Re: VM corruption on standby - Mailing list pgsql-hackers

From Tom Lane
Subject Re: VM corruption on standby
Date
Msg-id 168715.1755441226@sss.pgh.pa.us
Whole thread Raw
In response to Re: VM corruption on standby  (Kirill Reshke <reshkekirill@gmail.com>)
List pgsql-hackers
Kirill Reshke <reshkekirill@gmail.com> writes:
> [ v1-0001-Do-not-exit-on-postmaster-death-ever-inside-CRIT-.patch ]

I do not like this patch one bit: it will replace one set of problems
with another set, namely systems that fail to shut down.

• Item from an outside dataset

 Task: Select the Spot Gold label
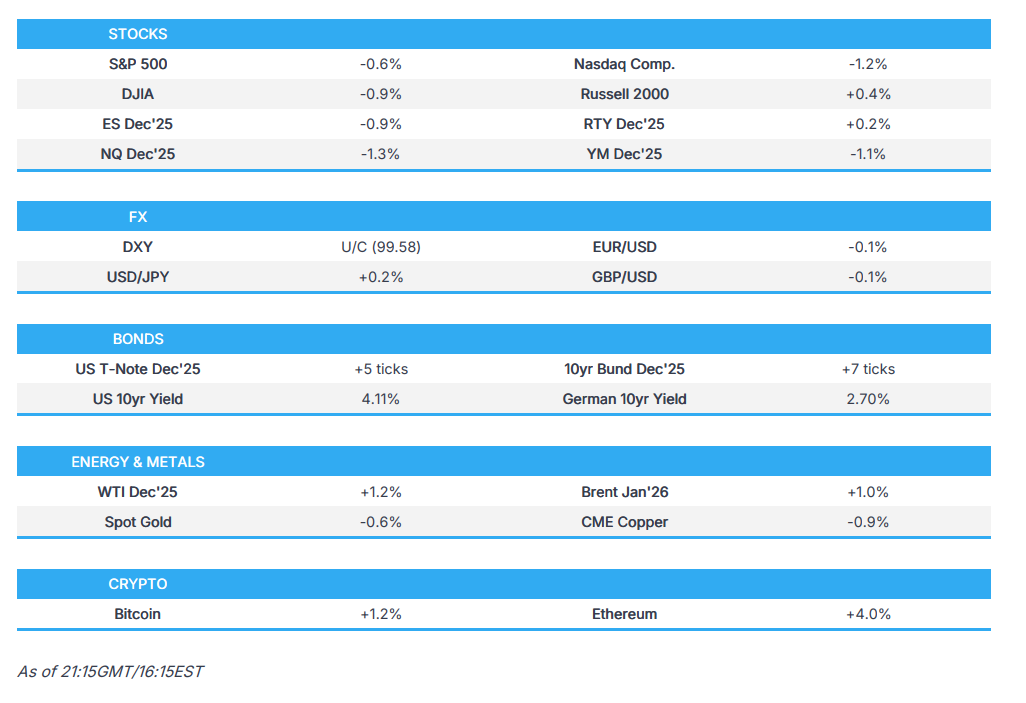point(138,522)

I think the actual bug here is the use of proc_exit(1) after
observing postmaster death.  That is what creates the hazard,
because it releases the locks that are preventing other processes
from observing the inconsistent state in shared memory.
Compare this to what we do, for example, on receipt of SIGQUIT:

    /*
     * We DO NOT want to run proc_exit() or atexit() callbacks -- we're here
     * because shared memory may be corrupted, so we don't want to try to
     * clean up our transaction.  Just nail the windows shut and get out of
     * town.  The callbacks wouldn't be safe to run from a signal handler,
     * anyway.
     *
     * Note we do _exit(2) not _exit(0).  This is to force the postmaster into
     * a system reset cycle if someone sends a manual SIGQUIT to a random
     * backend.  This is necessary precisely because we don't clean up our
     * shared memory state.  (The "dead man switch" mechanism in pmsignal.c
     * should ensure the postmaster sees this as a crash, too, but no harm in
     * being doubly sure.)
     */
    _exit(2);

So I think the correct fix here is s/proc_exit(1)/_exit(2)/ in the
places that are responding to postmaster death.  There might be
more than just WaitEventSetWaitBlock; I didn't look.